(Extracted data entries)
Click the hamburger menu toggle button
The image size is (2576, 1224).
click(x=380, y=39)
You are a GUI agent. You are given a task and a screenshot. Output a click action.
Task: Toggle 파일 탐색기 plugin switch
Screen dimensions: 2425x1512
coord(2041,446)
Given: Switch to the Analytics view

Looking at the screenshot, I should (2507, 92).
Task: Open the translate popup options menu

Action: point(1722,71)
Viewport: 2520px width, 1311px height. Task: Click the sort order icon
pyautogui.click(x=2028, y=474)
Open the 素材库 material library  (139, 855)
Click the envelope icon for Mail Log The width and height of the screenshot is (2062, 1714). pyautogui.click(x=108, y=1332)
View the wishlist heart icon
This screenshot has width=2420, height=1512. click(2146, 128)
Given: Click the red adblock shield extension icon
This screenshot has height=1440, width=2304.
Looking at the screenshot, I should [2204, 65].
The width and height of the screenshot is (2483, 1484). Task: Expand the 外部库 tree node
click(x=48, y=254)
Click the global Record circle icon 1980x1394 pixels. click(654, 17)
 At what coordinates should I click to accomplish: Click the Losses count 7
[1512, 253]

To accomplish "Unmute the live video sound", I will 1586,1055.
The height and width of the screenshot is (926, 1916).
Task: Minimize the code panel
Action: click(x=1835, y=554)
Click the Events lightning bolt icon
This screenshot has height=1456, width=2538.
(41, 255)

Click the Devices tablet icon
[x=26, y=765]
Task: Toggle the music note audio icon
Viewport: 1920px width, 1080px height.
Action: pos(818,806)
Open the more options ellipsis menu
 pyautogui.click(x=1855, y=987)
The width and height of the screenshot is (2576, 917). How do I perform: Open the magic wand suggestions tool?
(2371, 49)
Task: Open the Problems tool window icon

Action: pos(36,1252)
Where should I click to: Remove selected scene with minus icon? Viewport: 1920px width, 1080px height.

### Required action
Write out exactly the lines between the start of the entries and the line containing "Open the 素材库", including that line and the first one.

### Response to the exercise
Click the hamburger menu toggle button
The image size is (2576, 1224).
click(x=380, y=39)
You are a GUI agent. You are given a task and a screenshot. Output a click action.
Task: Toggle 파일 탐색기 plugin switch
Screen dimensions: 2425x1512
coord(2041,446)
Given: Switch to the Analytics view

Looking at the screenshot, I should (2507, 92).
Task: Open the translate popup options menu

Action: point(1722,71)
Viewport: 2520px width, 1311px height. Task: Click the sort order icon
pyautogui.click(x=2028, y=474)
Open the 素材库 material library  (139, 855)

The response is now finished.